| Task item |
Your answer should be the lines below from the one holding "[Telegram social link] (205, 2158)" through the one holding "[Search] (205, 43)", copied exactly and with nothing else.

| Given records |
=== Section Start ===

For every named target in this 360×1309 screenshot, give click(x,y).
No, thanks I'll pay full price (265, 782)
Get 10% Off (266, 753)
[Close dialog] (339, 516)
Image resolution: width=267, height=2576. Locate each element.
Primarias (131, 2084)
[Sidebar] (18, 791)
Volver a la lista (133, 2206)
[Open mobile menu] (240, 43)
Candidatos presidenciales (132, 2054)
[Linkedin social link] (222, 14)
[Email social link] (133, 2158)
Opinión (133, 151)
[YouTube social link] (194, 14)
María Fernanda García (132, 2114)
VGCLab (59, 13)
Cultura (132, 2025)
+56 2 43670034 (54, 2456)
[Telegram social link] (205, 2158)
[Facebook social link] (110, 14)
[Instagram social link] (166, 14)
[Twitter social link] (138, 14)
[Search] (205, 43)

=== Section End ===
=== Section Start ===

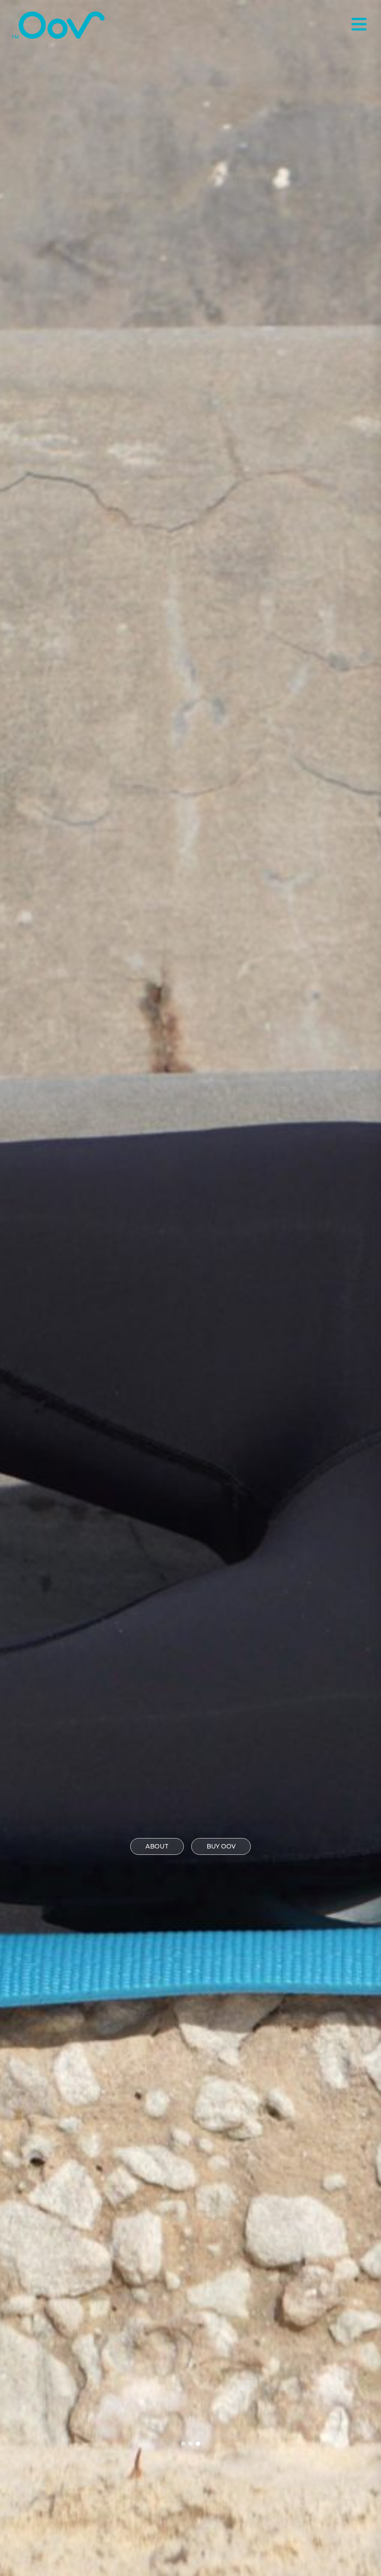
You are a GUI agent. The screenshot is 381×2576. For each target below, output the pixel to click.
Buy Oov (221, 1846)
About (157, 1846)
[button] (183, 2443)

=== Section End ===

| Reply to the exercise |
[Telegram social link] (205, 2158)
[Facebook social link] (110, 14)
[Instagram social link] (166, 14)
[Twitter social link] (138, 14)
[Search] (205, 43)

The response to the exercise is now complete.